CurtisNewbold_Headshot0855Hi, there! Thank you for visiting my website. My name is Curtis Newbold, in case you’re curious, and I’m the writer/developer/designer of this website. I love communication and I love visuals, so it was natural for me to spend a good portion of my life working on a PhD in a program from Clemson University called Rhetorics, Communication, and Information Design. 

As a communications professor and consultant, I teach and advise adults and businesses on a wide variety of subjects related to human communication. In fact, I’ve taught and consulted in all kinds of fun stuff, including information design, layout, desktop publishing, editing, business writing, public speaking, professional communication, web development and design, popular science journalism, wayfinding design, infographics, rhetoric, and well, you get the point. My passion (perhaps strange obsession), however, is in visual communication. I have taught college courses now for about eleven years and the more I do it, the more I realize a somewhat bizarre phenomenon: visual communication, as pervasive as it is, is a literacy skill few people have. I guess you could say that it has become my strange desire to help spread the word.

At my core, you could say that I’m a sucker for good design. I’m persuaded by it, I believe it’s good for society, and I have fun learning about it and trying to practice it. And I think it’s as important for others to be literate in visual communication these days as it is to know the fundamentals of grammar. So, here I am, building a whole website on the topic. Perhaps I’m just a little bit crazy.

Currently, I’m in the communication department at Westminster College in Salt Lake City and I’m the program director of our Master’s of Strategic Communication program. When I’m not designing and teaching, I’m outside. After all, raw nature is the best visual communicator.

Please see my curriculum vita for information about my professional background.

Who Else Contributes?


Hi! I’m Alisa Scott, the digital content developer intern for this website. I am a communication student at Westminster College with a minor in English. I enjoy the areas of visual communication, design, writing, social media, advertising and public relations. Although still undecided on what I want to be when I grow up, I am currently aspiring to work in public relations. When I’m not studying or working, I can be found experiencing various worlds through books and television or hanging around on social media.

What is Visual Communication?

In a nutshell, visual communication is the stuff (neon lights, parking signs, cereal boxes, bumper stickers, resumes, olive oil labels) around us that persuade us to buy or to move or to act because of how our brain reacts to what our eyes see. Our reactions to visual communications can be visceral, emotionally charged, culturally-influenced, logically concluded, or affected simply by personal taste. After all, I’ll be the first to admit that I choose my shampoo based on how the bottle looks (and my wife just rolls her eyes at me!).

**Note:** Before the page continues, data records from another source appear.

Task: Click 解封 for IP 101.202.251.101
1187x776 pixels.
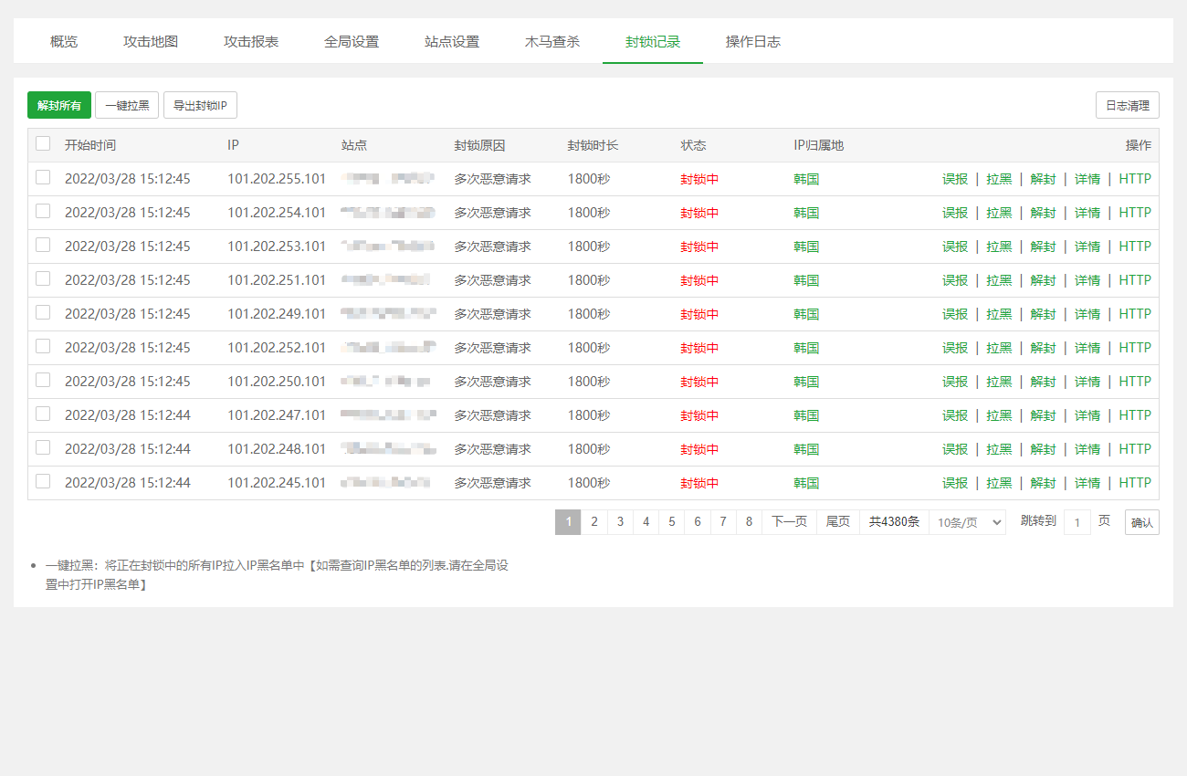Action: coord(1043,280)
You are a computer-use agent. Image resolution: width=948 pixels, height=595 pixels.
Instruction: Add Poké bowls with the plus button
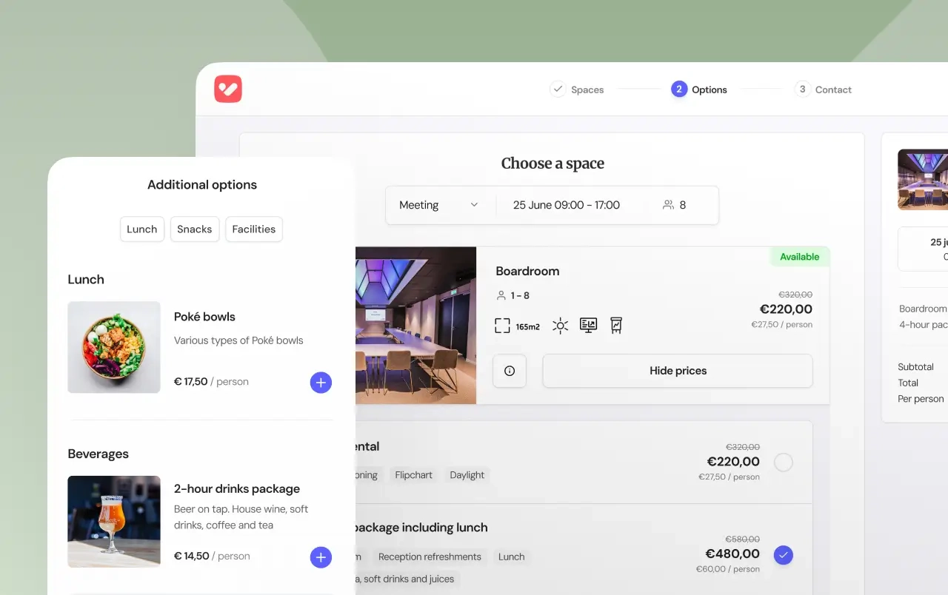(x=321, y=383)
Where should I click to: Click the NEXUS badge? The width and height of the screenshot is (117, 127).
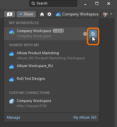(58, 31)
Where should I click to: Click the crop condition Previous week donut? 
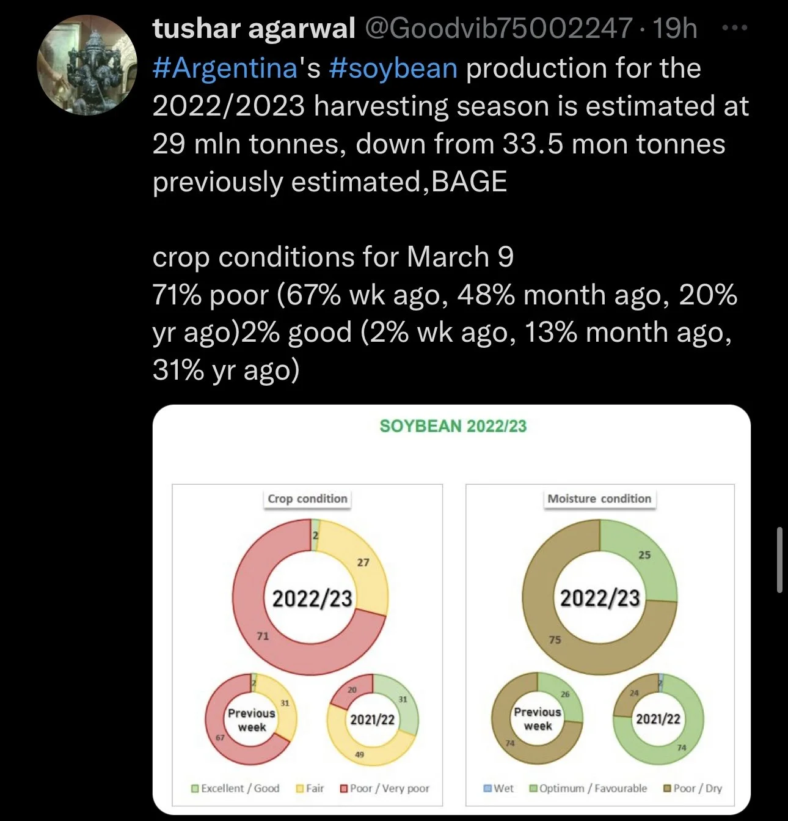tap(251, 720)
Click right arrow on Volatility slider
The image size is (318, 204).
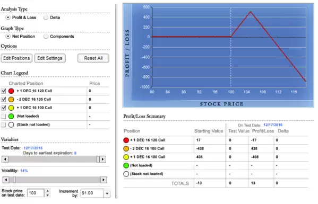click(104, 180)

But good visual communication isn’t just about duping people into emptying their pockets on commodities like shampoo (at least, not entirely—that’s for the marketing wizards). Good visual communication, simply put, is good for people. It makes us all feel better about our products, our choices, our lifestyles. Good visual communication is good for safety (think easy-to-read road signs), multicultural communication (like when you’re in Paris, and you look for the restroom signs, but don’t speak a lick of French), and learning (like completing instructions or viewing a diagram in your organic chemistry class.) Good visual communication also sends a message of professionalism and commitment to the people we are communicating to—just as much as grooming and cleanliness communicate attitudes and interest in others. Visual communication affects our moods, our expectations, and our choices. Think about the ease (or pain) of navigating an airport or museum. The placement of signs within an architectural space is an important form of visual communication called “Wayfinding.” Good signage makes us feel comfortable and we, even tacitly and unconsciously, appreciate it.  And so it goes for all good visual communication.


Why create a website about visual communication?

Because visual communication is cool. It’s also very important, but a widely forgotten literacy skill taught in schools. I have come to realize that while there are plenty of good resources out there for aspiring and professional graphic artists to improve design, there isn’t a great central location for everyday visual communicators, like you and me. I don’t consider myself a professional graphic designer, but I communicate visually everyday with the stuff I produce (anything from course syllabi to instructions). For professionals and regular Joes alike, I hope this site can bring a community together to boost our visual literacy.

When we consciously think about how we communicate visually, we realize the impact on the people we are communicating to. Some of the impact is visceral and fleeting. Much of the impact, though, affects how people literally act and feel. If our visual communication is poor, think about what that makes people do and how that makes people feel! I want people to make good choices, ones they feel confident in, and I want people to feel good when being communicated to.  Don’t we all?